Too good to be true?

It is very strange that we haven’t heard any reference to CPT in the UK media.  Internet searches show that interest is stirring in the US.  I am sure that this line of treatment must have been discussed at the highest levels of the UK Government and I am surprised that the potential has not been realised.  Why is this?  Perhaps the chequered history of serum therapy could be to blame.  When convalescent serum therapy was first used to treat victims of Spanish flu’ in 1918 the doctors were on the right track.  Subsequently serum therapy was tried for many other diseases but in these cases the serum came from horses.  Not surprisingly this proved generally ineffective and also dangerous.  Many recipients of horse serum treatment developed serum sickness and some even fatal anaphylactic shock.
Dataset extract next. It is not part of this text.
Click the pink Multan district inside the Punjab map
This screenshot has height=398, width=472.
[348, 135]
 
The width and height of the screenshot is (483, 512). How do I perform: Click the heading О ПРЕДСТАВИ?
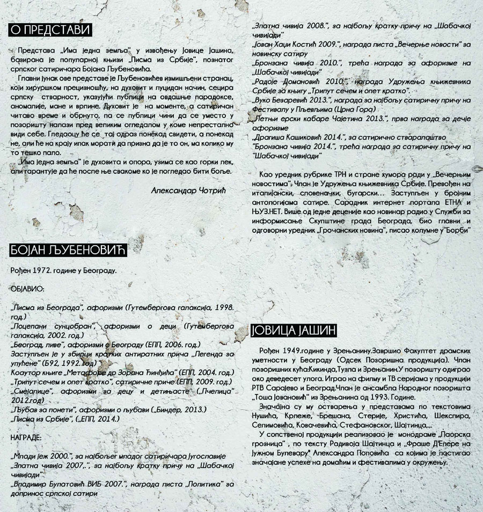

Charlatans and quacks through the ages have exploited the idea of serum therapy.  Even nowadays we see serum therapy being promoted for all kinds of conditions particularly by the cosmetics industry.  For these reasons our medical profession has developed an aversion to the idea of serum therapy.  To avoid this negative bias I think it is best to refer to this treatment as Plasma Therapy.

Finally, if I was seriously ill with COVID-19 I would like to receive Convalescent Plasma Therapy. I am sure many hundreds of patients now seriously ill in our hospitals would too.